Format uptake was also discussed by Oates. She found that PDF/A had not been widely utilised by Universities for long term preservation of dissertations and thesis in the UK. However, Oates provided examples of users of PDF/A for Electronic Theses and Dissertations Repositories that included: Concordia University, Johns Hopkins University, McGill University, Rutgers University, University of Alberta, University of Oulu and Virginia Tech. Alongside this it was mentioned that uptake amongst Research and Cultural Heritage Institutions included: the Archaeology Data Service (ADS), British Library, California Digital Library, Data Archiving and Networked Services (DANS), the Library of Congress and the U.S. National Archives and Records Administration (NARA).
“Adobe Preflight has failed to recognize most of the glyph errors. As such, veraPDF will remain our final tool for validation.” (Anna Oates)
Oates therefore concluded that PDF/A was not the best solution to PDF preservation, she mentioned that the new ISO standard would cause new issues and considerations for PDF/A users.
Following the presentation the audience debated whether PDF/A should still be used. Some considered whether other solutions existed to PDF preservation; an example of a proposed solution was to keep both PDF/A and the original PDFs. However, many still felt that PDF/A provided the best solution available despite its various drawbacks.

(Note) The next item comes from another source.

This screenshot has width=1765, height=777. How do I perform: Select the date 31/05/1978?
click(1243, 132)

Hopefully Oates’ findings will highlight the various areas needed for improvement in both PDF/A conversion/ validation software and conformance aspects of the ISO 19005 Standard used by PDF/A to ensure it is up to the task of digital preservation.

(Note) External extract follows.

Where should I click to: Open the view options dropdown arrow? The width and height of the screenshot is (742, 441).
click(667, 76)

To learn more about PDF/A have a look at PDF Association’s own e-book PDF/A In a Nutshell.
Alice, Ben and Iram (Trainee Digital Archivists)
Hi Duff Johnson,
Thank you for your comment. We have amended the author of “PDF/a in a Nutshell” to PDF Association.

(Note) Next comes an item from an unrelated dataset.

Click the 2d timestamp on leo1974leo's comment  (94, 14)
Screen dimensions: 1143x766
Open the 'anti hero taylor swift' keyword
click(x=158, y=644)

There are a number of inaccuracies in this article that I wish to highlight.
– It’s routine to embed fonts in PDF files. The article implies otherwise.
– It’s not true that digitized documents are “better suited” to conformance level B. It’s simply that conformance level B preserves ONLY visual appearance, nothing else.
– It’s not fair to cite “myriad issues” without being specific about what’s being claimed. I am not aware of “myriad issues” pertaining to PDF/A at all.
– The differences in the documents as noted are compression artifacts, and have nothing to do with PDF/A whatsoever.
– An example is given of converting a PDF that includes JPXDecode to PDF/A. No specific part of PDF/A is specified, however the article states that the image had to be recompressed from JPXDecode to DCTDecode, which implies that PDF/A-1 was the target. If so, then the behavior reported is expected and intended as a function of the user’s choice to downgrade the file to conform to PDF/A-1. They should have used PDF/A-2, which would have retained the JPXDecode-encoded data. It’s as if the user put a color magazine into a black-and-white photocopier… but expected to get a color copy.
– It is stated that “PDF/A is not the best solution to PDF preservation” – ok, so what is better? Answer: nothing. PDF/A *is* in fact the best solution to PDF preservation.
– The second-to-last paragraph includes statements about areas needed for improvement. In fact, what needs improvement is education of end-users about relevant aspects of the specification, and in general, the need to use the most current PDF/A specification in order to best accommodate content in more advanced PDF files.
– “PDF/A in a Nutshell” is actually a PDF Association publication, not an Adobe publication.